All right, let's put a few cards on the table. You know, or should know, that the iPhone has been a far greater success than most analysts predicted. Even Apple's original estimate of garnering 1% of the market at the end of 2008 was extremely conservative.
Since then, many of those alleged tech analysts that I've complained about — because they are so damned ignorant — have continued to hope and pray for Apple to fail. Apple lost the operating system wars years ago, because of their walled garden, so they are destined to fall. If not now, eventually.
They said that when the iPod was unleashed, and the iTunes store followed. Apple was cheating the public by not allowing you to buy music elsewhere, forgetting to mention that you could easily add music files (and later movies) acquired from third-party resellers or ripped from a CD or DVD. All of that content can be synced to your iPod, iPhone, and now the iPad.
The "open" competitors, headed by partners in Microsoft's PlaysForSure scheme, couldn't make a dent in the market. The iPod prevailed — and continues to prevail, despite slipping sales — against all comers. Microsoft, as usual, attempted to ape Apple with the Zune music player and its own closed ecosystem, with no success.
Just this week, it was announced that Apple had, in less than six months, captured 95% of the tablet PC market with the iPad. This despite the fact that there have been tablets available for a decade; it's just that, aside from a few vertical markets, few cared.
Of course, the iPad's days must be numbered. After all, iPad killers are on the horizon. Forget about the fact that the first highly-touted entrant, the Samsung Galaxy Tab, costs more than the iPad with a smaller screen, unless you tie yourself to a two-year data contract with a wireless carrier. Worse, it's using an operating system, based on the Android OS, that's not even certified for use in anything but a smartphone. And don't get me started about the fact that netbook sales have tanked since the iPad went on sale.
Whether the iPad becomes another iPod isn't certain, though Apple seems so far ahead of potential competitors that they just might just pull it off.
When it comes to the iPhone, I recently read an article listing 10 steps Apple must follow to keep from being consigned to also-ran status because of the ascendancy of the Android OS. It doesn't matter that Apple has vaulted into the cherished position as one of the top five smartphone makers on the planet, ahead of RIM, or that Android's overall share ahead primarily in the U.S. because of the ubiquity of handsets from different makers, and the support from all the major wireless carriers.
The article is so lame that I will, once again, withhold the link. A fast Google search will reward (or curse you) with the offending article.
First among the ten steps Apple should take is to keep filing patent lawsuits, as if they haven't been doing that for years. Second is to "Maintain the design lead," forgetting that, once again, Apple is doing just that, and the same is true for demand number three, that they "Continue to innovate on software." Evidently the author forgot about iOS 4.0, and the imminent iOS 4.2, as examples of some really useful ideas, including, at long last, native printing without the need of a third-party app.

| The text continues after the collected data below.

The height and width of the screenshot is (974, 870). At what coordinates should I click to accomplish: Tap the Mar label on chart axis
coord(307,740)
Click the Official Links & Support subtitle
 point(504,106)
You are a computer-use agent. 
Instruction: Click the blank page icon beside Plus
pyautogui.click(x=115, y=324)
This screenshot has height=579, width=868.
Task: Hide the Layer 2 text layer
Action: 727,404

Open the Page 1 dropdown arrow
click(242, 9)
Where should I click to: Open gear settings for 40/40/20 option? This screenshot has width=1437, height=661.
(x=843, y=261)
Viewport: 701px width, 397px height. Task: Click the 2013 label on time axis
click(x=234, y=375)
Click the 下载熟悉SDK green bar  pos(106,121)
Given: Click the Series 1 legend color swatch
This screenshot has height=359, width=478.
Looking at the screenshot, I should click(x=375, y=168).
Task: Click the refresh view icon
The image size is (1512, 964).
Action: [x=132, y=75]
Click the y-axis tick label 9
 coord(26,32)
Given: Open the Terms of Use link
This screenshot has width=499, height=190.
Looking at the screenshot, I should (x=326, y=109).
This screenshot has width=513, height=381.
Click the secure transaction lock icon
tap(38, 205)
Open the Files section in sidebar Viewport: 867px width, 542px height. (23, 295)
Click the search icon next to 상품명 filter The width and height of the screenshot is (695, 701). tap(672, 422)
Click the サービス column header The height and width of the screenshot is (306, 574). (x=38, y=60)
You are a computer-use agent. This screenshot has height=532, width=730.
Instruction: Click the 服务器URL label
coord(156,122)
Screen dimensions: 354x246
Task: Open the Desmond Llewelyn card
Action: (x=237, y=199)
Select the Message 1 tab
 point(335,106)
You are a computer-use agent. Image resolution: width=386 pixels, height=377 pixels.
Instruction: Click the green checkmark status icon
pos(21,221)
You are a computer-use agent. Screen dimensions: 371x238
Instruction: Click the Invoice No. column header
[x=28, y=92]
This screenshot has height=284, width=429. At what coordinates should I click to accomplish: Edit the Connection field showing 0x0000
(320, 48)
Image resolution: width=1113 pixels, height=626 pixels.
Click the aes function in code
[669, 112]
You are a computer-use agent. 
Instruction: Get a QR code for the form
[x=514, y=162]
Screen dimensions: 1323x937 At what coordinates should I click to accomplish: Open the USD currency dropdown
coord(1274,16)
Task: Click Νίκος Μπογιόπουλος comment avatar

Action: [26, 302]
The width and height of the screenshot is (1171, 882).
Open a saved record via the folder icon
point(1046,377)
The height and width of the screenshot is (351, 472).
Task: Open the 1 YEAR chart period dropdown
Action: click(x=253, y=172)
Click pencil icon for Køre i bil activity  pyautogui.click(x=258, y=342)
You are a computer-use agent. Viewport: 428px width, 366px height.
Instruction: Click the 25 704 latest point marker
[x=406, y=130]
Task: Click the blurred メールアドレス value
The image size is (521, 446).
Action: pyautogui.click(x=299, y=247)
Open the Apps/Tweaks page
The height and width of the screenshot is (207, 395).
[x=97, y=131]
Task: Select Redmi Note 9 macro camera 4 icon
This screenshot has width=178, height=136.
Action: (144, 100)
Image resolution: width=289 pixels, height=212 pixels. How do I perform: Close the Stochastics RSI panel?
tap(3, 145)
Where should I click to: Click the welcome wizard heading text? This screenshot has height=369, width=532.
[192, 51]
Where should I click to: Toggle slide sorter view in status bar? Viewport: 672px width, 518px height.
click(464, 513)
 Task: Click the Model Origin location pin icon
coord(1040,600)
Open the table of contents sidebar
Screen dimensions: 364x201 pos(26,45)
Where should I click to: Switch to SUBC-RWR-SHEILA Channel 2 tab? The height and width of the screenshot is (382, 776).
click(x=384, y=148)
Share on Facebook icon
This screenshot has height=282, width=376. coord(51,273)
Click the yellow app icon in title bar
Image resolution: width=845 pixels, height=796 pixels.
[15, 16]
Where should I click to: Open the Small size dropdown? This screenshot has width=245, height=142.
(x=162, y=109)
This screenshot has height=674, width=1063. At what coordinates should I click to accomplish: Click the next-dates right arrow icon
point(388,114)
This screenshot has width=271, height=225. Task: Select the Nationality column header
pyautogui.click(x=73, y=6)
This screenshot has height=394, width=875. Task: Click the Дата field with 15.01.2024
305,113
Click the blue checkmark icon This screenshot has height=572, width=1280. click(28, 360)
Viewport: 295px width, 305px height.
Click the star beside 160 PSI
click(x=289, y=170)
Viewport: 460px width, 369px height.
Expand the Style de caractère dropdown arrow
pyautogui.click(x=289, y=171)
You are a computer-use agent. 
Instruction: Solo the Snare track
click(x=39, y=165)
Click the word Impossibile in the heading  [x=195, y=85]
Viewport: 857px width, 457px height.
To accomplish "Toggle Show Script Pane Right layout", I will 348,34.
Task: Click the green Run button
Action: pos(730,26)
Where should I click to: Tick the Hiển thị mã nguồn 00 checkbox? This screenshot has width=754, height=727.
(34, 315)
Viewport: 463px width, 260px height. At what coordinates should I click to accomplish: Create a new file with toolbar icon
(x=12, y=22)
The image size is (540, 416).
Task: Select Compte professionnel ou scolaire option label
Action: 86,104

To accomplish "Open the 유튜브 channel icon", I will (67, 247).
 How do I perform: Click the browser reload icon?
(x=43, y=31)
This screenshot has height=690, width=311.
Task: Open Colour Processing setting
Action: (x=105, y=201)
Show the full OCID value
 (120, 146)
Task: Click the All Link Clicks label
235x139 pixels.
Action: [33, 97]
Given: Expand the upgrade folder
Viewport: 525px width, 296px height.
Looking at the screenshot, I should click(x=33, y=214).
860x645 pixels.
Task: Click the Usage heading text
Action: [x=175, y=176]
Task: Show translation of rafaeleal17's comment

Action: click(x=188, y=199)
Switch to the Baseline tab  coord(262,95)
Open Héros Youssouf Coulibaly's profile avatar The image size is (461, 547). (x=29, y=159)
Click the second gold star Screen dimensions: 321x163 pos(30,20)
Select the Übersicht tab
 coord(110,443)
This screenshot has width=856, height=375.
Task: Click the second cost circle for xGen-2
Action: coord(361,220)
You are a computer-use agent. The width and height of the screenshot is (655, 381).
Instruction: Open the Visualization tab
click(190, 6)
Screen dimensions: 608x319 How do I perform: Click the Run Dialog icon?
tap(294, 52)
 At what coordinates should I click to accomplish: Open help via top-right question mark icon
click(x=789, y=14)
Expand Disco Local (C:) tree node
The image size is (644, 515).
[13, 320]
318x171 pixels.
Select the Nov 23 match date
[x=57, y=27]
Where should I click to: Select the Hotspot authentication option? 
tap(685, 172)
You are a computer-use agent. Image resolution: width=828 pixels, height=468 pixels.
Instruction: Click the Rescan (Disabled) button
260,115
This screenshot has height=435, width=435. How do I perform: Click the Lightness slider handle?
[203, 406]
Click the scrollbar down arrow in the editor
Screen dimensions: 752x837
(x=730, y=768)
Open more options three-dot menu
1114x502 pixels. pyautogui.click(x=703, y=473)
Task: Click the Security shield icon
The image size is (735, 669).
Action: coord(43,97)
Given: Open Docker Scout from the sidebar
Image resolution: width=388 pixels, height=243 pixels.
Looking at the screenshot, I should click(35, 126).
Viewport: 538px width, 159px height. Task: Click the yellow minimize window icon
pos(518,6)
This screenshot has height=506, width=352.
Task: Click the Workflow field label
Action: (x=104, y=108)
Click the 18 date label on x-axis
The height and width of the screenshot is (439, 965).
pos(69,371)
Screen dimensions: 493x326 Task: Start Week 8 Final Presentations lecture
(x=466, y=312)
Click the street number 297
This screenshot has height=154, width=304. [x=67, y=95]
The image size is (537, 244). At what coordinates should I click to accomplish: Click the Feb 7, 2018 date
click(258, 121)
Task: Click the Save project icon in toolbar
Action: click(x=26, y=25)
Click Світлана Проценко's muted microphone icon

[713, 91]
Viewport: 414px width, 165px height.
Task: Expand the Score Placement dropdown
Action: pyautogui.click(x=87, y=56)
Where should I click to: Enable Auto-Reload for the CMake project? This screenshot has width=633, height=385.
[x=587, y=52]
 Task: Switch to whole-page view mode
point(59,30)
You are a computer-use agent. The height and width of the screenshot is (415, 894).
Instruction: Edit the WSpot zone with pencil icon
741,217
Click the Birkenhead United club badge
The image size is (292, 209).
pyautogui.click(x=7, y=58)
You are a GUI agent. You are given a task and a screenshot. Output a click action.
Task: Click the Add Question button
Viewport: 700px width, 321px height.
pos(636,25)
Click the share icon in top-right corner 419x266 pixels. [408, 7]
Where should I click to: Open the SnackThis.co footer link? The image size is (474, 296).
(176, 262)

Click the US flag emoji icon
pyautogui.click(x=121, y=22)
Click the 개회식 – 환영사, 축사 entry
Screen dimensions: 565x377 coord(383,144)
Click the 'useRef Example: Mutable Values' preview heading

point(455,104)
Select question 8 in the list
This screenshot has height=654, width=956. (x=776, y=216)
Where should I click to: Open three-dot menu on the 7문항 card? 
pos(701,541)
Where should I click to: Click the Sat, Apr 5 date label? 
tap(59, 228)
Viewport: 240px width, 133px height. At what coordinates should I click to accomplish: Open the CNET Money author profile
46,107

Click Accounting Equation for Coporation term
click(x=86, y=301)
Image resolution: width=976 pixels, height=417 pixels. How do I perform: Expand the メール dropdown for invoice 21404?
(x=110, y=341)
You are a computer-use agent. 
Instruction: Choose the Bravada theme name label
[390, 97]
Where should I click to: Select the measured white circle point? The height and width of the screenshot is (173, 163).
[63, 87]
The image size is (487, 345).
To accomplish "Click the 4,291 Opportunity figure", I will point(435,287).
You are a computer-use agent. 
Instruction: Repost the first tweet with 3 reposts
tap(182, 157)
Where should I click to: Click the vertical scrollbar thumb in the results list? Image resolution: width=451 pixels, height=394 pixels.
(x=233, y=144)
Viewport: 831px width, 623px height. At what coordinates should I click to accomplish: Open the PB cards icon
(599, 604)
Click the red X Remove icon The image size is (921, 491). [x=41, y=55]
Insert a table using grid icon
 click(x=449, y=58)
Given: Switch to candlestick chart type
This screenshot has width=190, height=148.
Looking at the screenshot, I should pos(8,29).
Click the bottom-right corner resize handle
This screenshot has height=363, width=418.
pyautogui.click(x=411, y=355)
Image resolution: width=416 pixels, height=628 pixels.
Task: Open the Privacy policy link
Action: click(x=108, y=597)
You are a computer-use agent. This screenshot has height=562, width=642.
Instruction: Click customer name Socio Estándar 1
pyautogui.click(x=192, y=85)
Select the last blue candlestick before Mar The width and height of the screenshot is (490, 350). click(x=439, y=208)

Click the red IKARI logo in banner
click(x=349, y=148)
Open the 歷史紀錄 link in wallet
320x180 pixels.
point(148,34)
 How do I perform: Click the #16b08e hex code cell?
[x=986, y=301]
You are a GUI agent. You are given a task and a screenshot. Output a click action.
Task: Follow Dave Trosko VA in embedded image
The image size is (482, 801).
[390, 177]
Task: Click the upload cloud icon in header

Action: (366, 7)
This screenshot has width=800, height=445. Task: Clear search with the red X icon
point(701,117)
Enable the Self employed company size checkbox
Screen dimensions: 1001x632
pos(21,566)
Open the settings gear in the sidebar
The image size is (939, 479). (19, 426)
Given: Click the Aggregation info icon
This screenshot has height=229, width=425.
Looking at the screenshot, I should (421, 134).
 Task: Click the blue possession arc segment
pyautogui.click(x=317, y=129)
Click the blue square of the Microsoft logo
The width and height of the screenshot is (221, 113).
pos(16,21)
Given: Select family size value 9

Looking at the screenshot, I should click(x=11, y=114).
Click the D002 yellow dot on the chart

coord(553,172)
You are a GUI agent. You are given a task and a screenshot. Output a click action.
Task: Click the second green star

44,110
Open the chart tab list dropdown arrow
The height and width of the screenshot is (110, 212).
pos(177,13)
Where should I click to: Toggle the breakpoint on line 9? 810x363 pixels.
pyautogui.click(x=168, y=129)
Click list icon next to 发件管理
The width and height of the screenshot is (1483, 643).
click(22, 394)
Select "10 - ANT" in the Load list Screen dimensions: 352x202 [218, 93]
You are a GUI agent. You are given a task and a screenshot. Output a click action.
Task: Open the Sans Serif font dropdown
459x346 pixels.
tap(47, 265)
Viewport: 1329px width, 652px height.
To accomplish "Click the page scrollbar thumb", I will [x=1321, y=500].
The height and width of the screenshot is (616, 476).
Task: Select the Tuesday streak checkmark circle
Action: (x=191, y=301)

The fourth recommendation is to "Make the antenna issue a marketing ploy," forgetting that Apple has actually done just that, and has always touted the iPhone 4's controversial antenna, despite that infamous vulnerable spot, as better than the competition.
I'll avoid the admonition to "Apply marketing muscle to fight Google gains," since, once again, that's precisely what Apple is doing. Number six is labeled "Deliver something exciting to the next iPhone," which is, of course, what Apple has tried to do with every release.
By far the most foolish entry in this mostly-fulfilled wish list is to "Work with Verizon — now." How silly! This particular would-be tech writer seems to forget that Apple has a contract with AT&T of unknown duration. They can't just kiss that deal goodbye without facing legal consequences. Besides, there are already published reports from respectable sources that claim the Verizon iPhone has already been designed, and that you'll be able to buy one early next year.
The remaining suggestions take the word "lame" to new lows. You almost wonder if the author has been living in a cave for the past ten years and is totally ignorant of most of Apple's innovations, product initiatives, and ongoing development.
The fact that all of the suggestions intended to "stymie" the growth of Android have already occurred, or are ongoing, clearly demonstrates that we have yet another ignorant pundit looking for hits with flash and not an ounce of substance.
More to the point, I don't think anyone would disagree that Apple is fully aware of what has to be done to sell as many iPhones as they can build and then some, and how to innovate their way towards continued success.